Many of the residents described to the HNZ reps what the real consequences of forcing families from their homes would be through intimidation tactics. Elderly people would be cut off from the communities they had lived and worked in all their lives. Disabled people would be further isolated from their friends and support networks. Children would be forced to move schools as families were relocated as far away as South Auckland.
Pacific communities who came in the 1970s and who have supported each other through thick and thin would be broken up and seperated from the community facilities like swimming pools and churches that they have fundraised for and looked after. One woman recounted how as a kid she had collected bottles for the swimming pool. Other residents talked about how it would break up families as people were forced into smaller accomodation losing their families homes. Maori tenants talked about being seperated from their local marae which is where they go when they are "Hungry, cold or have had their power cut off." The evictions will cut people off from their community.
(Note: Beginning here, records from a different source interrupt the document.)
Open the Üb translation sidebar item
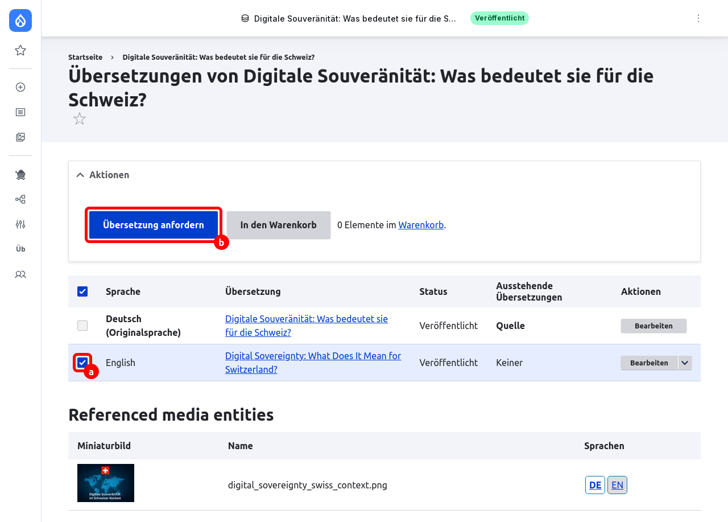 [x=20, y=249]

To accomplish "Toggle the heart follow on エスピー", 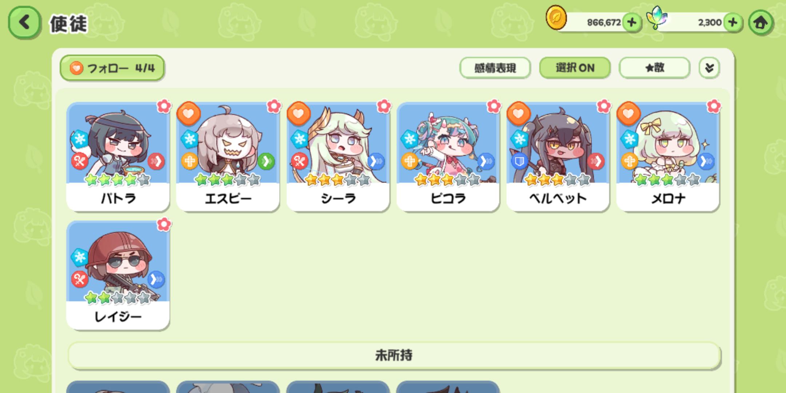I will pos(188,114).
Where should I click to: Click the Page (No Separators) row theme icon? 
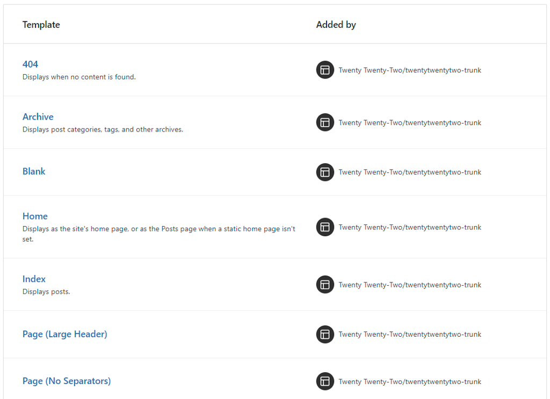click(325, 381)
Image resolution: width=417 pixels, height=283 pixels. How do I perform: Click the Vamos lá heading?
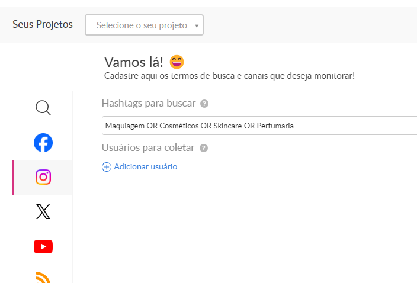tap(133, 62)
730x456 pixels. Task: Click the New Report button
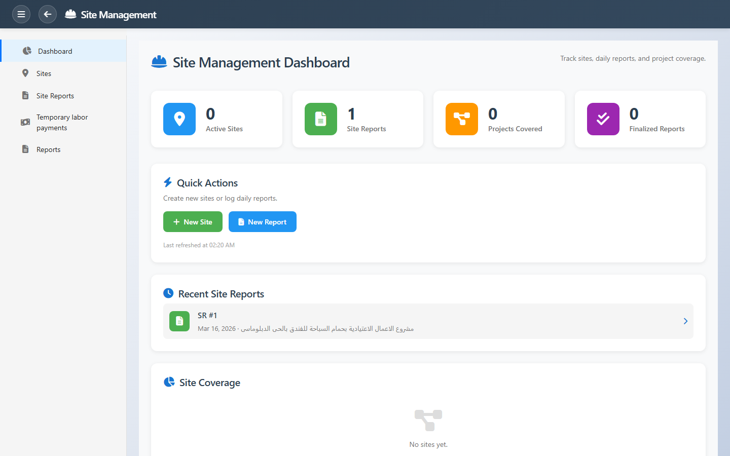[263, 222]
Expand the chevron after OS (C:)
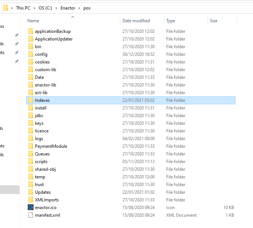 point(57,8)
During the meeting every speaker who called for civil disobedience against the evictions was given big cheers. One speaker described how residents will be foreced into high rise units, "Ghetto B", referring to the arbitrary division of the community into "A" zone which will be privatised and "B" zone which will be overcrowded and underresourced.
When state houses were originally built they were designed to be "Homes fit for Cabinet Ministers" in keeping with the egalitarian aims of the 1935 first Labour Government of Michael Joseph Savage. These homes were built with kitchens in the east so the hard working people of Aotearoa could wake with the sun on their face. Soldiers coming home from war were given these houses and told they could live there for as long as they wanted. Some of those old soldiers are sstill living in their home, like the partner of housing activist Sue Henry.
Other speakers discussed the National Party's plan to roll these privatisation plans out around Auckland and that they had Mangere in their sights next. Mangere, we heard, is already rolling, getting organised to fight the evictions too. Local residents who were also members of the State Housing Action Coalition formed to fight evictions in the 1990s talked about the need for unity, direct action and not to trust the HNZ bureaucrats.
Mana Movement activist John Minto pledged his support to the meeting and called for a march to bring the issues of housing to national attention. This was agreed to and is planned for Saturday 10 December, meeting at 12noon at Britomart, in Auckland CBD. Join the resistance. March against the evictions and let's together save Auckland's communities from privatisation.